Evaluation and management of antrochoanal polyps in children

Author:

Iovanescu Gheorghe12ORCID,Anglitoiu Alina Elisabeta2,Marin Karina Cristina13,Gidea Dana Florentina2,Iovanescu Dan2ORCID,Vintila Roxana Daniela12

Affiliation:

1. “Victor Babes” University of Medicine and Pharmacy , Timisoara , Romania

2. “Pius Branzeu” Emergency County Hospital , “Bega” ENT Pediatric Department , Timisoara , Romania

3. ENT Pediatric Department , Municipal Emergency Clinical Hospital , Timisoara , Romania

Abstract

Abstract BACKGROUND. Antrochoanal polyps (ACP) were originally reported by Gustav Killian in 1906. Antrochoanal polyps (ACPs) are benign polypoid lesions that begin in the maxillary antrum and extend into the choana. Although there have been recorded occurrences of bilateral ACPs in the literature, ACPs are mostly unilateral. They typically have an impact on youth and youngsters. MATERIAL AND METHODS. In a trial of 15 cases treated and admitted to our ENT Pediatric Department at the Emergency County Hospital Timisoara over the previous four years, the pathology, differential diagnosis, treatment, complications, etiopathogenesis, clinical features, positive and differential diagnosis, preoperative evaluation, pathology, and treatment of ACPs were reviewed in this study.
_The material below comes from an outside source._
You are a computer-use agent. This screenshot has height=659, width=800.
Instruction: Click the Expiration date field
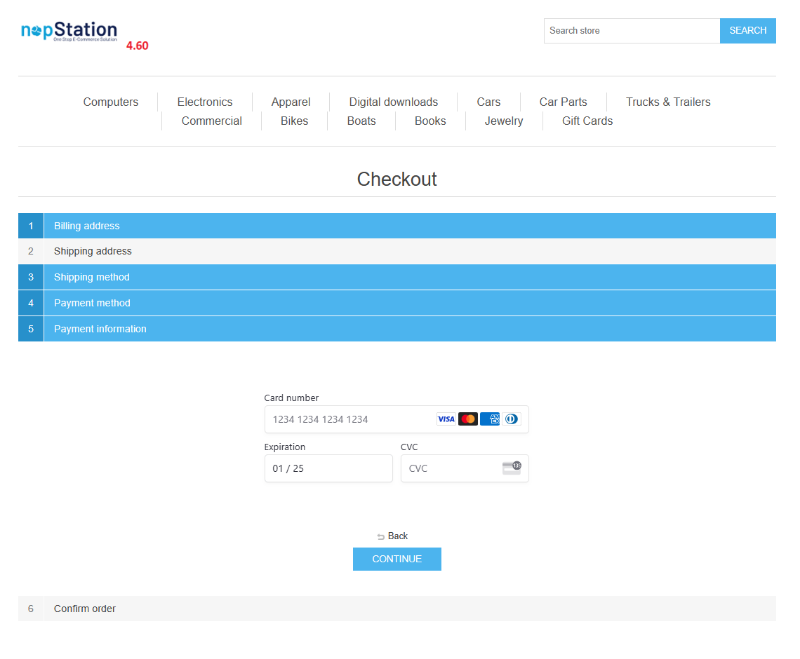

RESULTS. The patients age group comprised five females (33.33%) and ten boys (66.67%), ranging in age from 7 to 16 years. The most common presenting symptoms were unilateral nasal obstruction (100%), purulent rhinorrhea (66.67%), olfactory impairment (53.33%), and mouth breathing (46.67%). A nasal endoscopy and a craniofacial CT scan were the gold standards for diagnosing ACP. The chosen course of treatment for all pediatric patients included in the study was surgery: 12 patients (80%) underwent transnasal endoscopic polypectomy, and 3 patients (20%) underwent both transnasal polypectomy and transcanine fossa approach. The success rate of the combined endoscopic and transcanine fossa approach was 100%, whereas the transnasal endoscopic surgery (polypectomy) had an 80% success rate. CONCLUSION. Polypectomy combined with a transcanine fossa approach technique and transnasal polypectomy is the optimal course of treatment.